Supplied text:
········

Blueprint is the official student yearbook of the Georgia Institute of Technology. It was established in 1908 as The Blue Print and is the second oldest student organization on campus.

History

The first issue was edited by John G. Chapman. It was published for the Georgia School of Technology, as Georgia Institute of Technology was known at the time. It featured sections on the history of the school, the classes, sports, organizations, fraternities, and advertisements. Sections were broken up with poems inserted throughout the book.

The yearbook was first published in 1908 under the name Blue Print. The publication won some prominent awards early on, including the American Award from the National Scholastic Press Association in 1930, 1931, and 1932. The name changed to Blueprint in 1956.

Awards

Blueprint has won the following awards:
 2012: Silver Crown Award - Columbia Scholastic Press Association (CSPA)
 2012: Gold Medalist - CSPA
 2012: 12 Gold Circle Awards - CSPA
 2011: 22 Gold Circle Awards - CSPA
 2011: Bronze Medalist - CSPA
 2008: 2 Gold Circle Awards - CSPA
 2007: 7 Gold Circle Awards - CSPA
 2005: 2 Gold Circle Awards - CSPA
 2004: Silver Medalist - CSPA
 2002: 12 Gold Circle Awards - CSPA
 2001: Pacemaker Finalist - National Scholastic Press Association/Associated Collegiate Press (ACP)

········

Dataset rows:
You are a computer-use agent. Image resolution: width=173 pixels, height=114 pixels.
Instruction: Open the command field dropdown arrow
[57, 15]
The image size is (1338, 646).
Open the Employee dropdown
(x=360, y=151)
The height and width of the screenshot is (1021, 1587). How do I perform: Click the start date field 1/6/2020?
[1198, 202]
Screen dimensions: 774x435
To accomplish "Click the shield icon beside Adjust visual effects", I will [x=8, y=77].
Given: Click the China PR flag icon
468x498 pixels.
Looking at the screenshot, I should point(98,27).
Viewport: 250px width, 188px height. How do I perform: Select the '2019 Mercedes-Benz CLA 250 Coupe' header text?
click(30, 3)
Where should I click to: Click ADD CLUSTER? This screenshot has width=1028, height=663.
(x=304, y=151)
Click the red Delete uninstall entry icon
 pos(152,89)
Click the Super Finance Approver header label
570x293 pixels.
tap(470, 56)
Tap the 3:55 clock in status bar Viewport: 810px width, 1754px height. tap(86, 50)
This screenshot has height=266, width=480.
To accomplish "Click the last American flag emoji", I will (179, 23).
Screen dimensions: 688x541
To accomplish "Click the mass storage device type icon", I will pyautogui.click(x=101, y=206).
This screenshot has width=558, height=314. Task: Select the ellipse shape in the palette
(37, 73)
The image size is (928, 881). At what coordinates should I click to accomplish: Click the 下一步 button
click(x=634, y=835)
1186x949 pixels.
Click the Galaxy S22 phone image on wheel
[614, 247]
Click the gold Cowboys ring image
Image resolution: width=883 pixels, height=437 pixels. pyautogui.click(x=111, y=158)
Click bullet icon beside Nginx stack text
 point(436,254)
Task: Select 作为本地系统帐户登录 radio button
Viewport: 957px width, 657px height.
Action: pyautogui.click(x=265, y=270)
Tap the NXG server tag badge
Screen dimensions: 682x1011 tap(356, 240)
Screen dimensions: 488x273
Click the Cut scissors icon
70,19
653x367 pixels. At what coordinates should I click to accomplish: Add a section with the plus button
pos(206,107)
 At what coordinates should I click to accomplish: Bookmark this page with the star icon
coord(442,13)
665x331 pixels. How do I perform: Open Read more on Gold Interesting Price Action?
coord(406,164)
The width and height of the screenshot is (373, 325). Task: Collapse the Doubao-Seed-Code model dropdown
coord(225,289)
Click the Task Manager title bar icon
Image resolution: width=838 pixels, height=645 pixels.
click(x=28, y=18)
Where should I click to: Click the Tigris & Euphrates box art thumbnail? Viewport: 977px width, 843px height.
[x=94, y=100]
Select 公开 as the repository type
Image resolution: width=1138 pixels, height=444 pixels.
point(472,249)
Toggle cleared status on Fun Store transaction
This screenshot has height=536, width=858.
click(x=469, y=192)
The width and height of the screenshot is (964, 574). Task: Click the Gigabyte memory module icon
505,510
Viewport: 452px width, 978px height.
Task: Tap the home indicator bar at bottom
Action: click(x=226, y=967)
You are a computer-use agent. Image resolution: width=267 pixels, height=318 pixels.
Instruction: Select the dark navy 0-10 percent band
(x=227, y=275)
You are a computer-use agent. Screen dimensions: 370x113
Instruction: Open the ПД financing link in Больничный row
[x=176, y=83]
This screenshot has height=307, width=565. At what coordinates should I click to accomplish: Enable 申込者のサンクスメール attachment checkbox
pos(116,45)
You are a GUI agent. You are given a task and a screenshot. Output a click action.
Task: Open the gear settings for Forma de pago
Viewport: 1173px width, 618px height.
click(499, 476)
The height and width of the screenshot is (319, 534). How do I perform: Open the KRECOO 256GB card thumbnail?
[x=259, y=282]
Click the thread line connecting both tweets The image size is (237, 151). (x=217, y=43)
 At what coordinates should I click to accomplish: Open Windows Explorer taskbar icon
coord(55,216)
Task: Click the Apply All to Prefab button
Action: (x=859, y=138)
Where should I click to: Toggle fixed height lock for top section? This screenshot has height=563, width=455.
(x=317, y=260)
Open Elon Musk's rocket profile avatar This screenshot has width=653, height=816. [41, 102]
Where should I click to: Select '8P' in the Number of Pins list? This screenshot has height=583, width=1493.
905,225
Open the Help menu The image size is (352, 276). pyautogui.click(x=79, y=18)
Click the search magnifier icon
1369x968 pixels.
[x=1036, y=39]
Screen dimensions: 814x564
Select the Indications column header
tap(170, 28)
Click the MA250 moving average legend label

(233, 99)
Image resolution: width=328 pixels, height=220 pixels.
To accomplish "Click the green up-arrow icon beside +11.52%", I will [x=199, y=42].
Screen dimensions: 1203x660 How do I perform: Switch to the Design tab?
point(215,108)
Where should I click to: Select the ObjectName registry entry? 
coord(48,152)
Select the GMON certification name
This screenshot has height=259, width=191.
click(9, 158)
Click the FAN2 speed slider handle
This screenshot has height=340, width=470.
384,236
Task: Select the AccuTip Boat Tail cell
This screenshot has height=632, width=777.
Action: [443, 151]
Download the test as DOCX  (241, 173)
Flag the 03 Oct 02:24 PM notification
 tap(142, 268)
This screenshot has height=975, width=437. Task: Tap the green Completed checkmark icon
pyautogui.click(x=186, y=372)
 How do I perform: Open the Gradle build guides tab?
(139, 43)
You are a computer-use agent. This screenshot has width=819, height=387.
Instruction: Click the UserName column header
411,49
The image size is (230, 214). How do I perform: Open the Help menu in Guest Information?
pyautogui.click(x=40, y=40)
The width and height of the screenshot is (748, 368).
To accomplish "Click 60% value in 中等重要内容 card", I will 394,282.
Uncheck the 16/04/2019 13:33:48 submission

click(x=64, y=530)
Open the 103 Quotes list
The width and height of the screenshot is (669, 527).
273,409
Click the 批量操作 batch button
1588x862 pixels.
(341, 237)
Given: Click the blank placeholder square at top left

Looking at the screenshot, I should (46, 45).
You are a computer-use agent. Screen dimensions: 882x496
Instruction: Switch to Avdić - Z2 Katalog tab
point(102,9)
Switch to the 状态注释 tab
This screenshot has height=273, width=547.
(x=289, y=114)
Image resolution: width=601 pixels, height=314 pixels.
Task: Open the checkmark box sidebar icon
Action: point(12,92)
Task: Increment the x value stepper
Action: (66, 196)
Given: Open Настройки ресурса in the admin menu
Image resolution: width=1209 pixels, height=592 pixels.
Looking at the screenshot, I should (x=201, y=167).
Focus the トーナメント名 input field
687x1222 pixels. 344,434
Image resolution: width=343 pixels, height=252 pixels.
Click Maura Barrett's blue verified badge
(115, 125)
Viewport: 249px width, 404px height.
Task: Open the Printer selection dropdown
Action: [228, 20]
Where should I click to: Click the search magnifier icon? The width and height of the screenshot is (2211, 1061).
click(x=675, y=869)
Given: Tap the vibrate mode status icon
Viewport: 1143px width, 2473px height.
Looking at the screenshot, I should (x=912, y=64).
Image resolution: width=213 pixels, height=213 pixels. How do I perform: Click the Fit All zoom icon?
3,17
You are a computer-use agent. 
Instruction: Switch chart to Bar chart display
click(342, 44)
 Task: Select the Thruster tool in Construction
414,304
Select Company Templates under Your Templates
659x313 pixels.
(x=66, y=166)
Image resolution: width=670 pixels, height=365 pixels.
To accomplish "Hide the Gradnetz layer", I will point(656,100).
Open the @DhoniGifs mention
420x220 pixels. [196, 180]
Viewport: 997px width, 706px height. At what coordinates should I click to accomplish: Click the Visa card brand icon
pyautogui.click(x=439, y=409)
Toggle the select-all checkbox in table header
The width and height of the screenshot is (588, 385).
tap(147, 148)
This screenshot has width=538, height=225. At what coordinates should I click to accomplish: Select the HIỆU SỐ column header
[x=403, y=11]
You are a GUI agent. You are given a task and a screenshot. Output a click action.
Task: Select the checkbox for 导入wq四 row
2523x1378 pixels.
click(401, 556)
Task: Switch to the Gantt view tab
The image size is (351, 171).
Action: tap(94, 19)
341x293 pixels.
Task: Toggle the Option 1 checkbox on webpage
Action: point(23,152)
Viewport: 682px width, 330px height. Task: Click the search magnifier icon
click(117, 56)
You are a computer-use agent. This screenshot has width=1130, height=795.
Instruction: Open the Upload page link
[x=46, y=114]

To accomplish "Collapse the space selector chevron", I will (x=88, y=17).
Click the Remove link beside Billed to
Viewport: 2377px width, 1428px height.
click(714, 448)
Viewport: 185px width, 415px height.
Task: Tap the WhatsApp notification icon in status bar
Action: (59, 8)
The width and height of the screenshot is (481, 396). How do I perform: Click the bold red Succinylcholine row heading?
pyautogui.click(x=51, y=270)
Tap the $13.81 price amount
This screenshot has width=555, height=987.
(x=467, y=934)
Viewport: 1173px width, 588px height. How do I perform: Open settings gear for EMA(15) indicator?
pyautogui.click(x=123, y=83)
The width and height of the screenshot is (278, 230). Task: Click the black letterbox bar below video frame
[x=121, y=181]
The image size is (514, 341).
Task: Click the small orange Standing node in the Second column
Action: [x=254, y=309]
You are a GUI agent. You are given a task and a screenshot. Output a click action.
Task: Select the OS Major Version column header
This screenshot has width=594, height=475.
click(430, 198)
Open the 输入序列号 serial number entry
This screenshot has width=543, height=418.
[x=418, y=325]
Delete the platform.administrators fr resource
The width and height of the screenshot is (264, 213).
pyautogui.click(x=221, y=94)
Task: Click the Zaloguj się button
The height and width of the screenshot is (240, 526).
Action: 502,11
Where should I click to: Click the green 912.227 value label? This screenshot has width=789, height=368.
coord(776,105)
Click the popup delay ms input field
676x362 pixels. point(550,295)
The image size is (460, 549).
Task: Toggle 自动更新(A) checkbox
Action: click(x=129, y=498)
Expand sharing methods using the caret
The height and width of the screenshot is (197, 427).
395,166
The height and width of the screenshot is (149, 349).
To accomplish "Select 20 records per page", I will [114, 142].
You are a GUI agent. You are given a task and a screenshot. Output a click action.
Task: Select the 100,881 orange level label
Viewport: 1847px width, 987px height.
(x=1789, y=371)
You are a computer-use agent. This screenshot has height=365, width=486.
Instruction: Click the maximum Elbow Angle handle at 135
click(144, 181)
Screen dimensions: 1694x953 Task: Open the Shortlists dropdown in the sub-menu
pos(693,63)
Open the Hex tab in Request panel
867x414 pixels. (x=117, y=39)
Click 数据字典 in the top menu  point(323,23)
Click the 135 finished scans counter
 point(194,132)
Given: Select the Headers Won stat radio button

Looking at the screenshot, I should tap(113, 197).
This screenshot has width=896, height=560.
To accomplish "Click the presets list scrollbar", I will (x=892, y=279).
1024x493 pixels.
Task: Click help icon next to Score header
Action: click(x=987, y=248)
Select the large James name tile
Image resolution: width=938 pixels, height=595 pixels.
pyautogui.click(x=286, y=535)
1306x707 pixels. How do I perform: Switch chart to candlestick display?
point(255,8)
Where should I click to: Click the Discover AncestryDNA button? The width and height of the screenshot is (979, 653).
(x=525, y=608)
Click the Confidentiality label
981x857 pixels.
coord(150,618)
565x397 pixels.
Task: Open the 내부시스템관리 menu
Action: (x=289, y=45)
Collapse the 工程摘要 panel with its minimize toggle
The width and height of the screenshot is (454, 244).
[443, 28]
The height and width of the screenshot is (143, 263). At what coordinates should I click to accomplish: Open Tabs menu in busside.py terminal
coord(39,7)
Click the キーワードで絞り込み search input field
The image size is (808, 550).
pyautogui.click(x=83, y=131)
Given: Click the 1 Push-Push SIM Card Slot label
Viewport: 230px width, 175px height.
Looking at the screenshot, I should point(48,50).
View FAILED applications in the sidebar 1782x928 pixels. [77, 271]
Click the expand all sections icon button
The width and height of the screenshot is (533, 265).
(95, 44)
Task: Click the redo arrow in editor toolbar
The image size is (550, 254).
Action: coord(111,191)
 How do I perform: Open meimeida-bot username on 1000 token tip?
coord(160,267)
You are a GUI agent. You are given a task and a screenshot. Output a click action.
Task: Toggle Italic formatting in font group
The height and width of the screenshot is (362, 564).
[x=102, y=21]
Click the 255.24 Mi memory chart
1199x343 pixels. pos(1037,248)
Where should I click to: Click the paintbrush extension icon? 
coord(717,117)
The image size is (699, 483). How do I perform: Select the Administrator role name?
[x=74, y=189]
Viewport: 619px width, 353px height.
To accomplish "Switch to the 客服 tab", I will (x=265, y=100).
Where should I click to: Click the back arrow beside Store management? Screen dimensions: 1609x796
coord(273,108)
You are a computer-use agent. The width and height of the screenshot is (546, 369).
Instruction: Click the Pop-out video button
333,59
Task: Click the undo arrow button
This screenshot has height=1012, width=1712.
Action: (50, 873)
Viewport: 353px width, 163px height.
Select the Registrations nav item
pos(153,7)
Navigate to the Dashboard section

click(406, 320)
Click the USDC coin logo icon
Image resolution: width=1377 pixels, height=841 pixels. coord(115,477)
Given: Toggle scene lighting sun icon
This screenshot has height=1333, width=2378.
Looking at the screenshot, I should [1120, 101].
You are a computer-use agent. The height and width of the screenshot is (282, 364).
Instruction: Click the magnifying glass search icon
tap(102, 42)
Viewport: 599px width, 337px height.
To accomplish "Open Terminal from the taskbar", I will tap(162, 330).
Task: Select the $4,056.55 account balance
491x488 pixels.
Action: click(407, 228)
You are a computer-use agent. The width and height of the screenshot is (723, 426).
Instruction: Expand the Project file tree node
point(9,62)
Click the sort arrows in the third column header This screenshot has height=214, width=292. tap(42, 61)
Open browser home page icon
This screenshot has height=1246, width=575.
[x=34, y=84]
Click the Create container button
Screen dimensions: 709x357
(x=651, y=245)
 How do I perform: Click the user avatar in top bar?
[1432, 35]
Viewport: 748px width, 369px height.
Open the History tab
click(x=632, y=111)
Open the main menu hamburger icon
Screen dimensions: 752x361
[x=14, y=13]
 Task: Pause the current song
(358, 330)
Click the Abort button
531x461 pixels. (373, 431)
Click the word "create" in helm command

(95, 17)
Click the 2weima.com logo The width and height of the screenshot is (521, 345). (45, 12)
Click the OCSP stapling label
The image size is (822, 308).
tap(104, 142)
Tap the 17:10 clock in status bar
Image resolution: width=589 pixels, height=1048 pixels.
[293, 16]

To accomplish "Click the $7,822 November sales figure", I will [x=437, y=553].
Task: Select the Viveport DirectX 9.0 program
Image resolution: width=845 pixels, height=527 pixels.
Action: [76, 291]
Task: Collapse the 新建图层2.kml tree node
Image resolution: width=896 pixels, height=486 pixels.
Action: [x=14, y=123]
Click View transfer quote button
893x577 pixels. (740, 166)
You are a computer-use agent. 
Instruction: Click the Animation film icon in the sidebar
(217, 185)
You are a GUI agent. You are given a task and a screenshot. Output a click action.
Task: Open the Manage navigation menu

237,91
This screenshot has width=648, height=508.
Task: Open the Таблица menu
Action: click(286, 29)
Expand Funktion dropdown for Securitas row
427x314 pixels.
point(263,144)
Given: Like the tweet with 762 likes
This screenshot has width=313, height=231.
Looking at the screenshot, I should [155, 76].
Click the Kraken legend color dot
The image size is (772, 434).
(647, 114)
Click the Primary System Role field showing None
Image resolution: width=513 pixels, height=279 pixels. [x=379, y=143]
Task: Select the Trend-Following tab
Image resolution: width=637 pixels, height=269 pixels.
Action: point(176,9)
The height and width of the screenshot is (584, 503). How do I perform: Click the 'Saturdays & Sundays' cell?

········

Stated goal: Reproduce verbatim the passage of the Blueprint yearbook text that begins with the words containing "Blueprint is the" and ends with "organization on campus.".

Answer to the exercise:
Blueprint is the official student yearbook of the Georgia Institute of Technology. It was established in 1908 as The Blue Print and is the second oldest student organization on campus.